◆ **Supplied records**
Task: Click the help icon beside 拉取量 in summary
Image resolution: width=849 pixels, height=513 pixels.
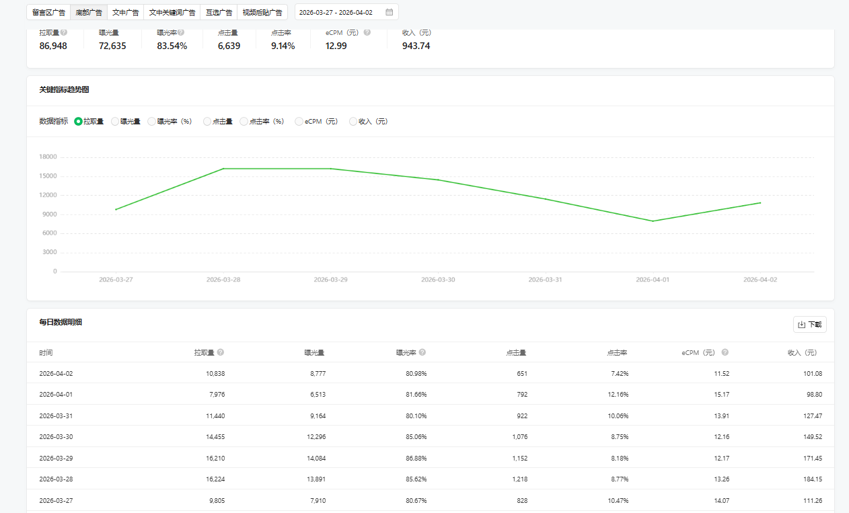Action: (x=64, y=32)
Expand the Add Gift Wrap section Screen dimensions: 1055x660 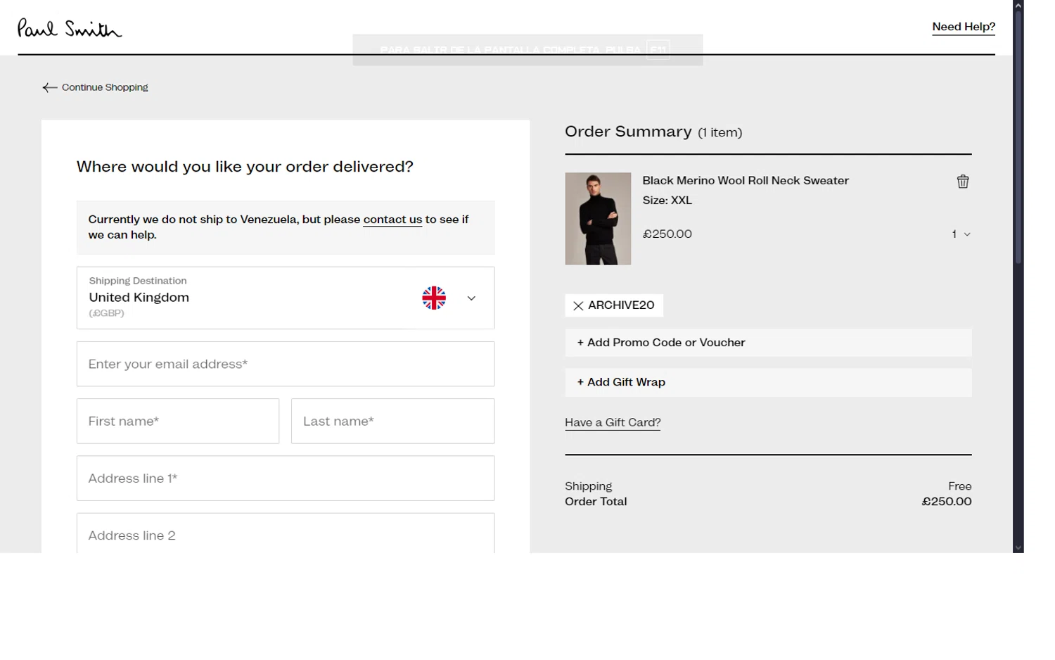[621, 382]
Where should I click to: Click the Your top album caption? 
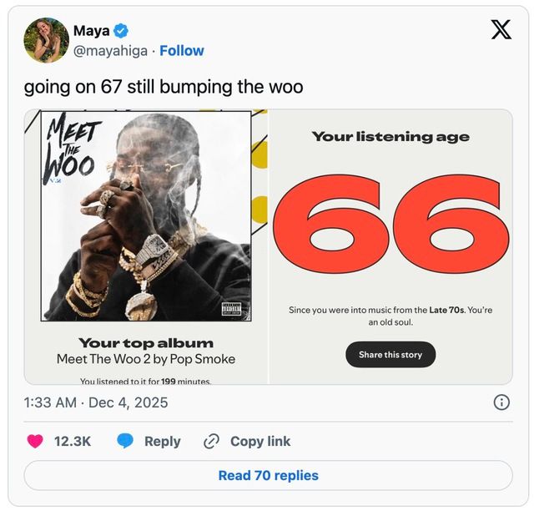146,343
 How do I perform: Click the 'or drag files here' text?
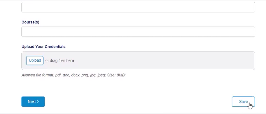click(x=60, y=61)
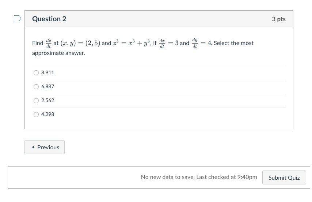Click the 6.887 answer label text

click(x=47, y=86)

◆ **Exercise goal**
Could you write out, word for word, the lines from the one containing "Where should I" through the last line of the records, leaving out the pictures?

◆ **Written answer**
Where should I click to: Click the Your top album caption? 
146,343
 How do I perform: Click the 'or drag files here' text?
click(x=60, y=61)
Click the 6.887 answer label text

click(x=47, y=86)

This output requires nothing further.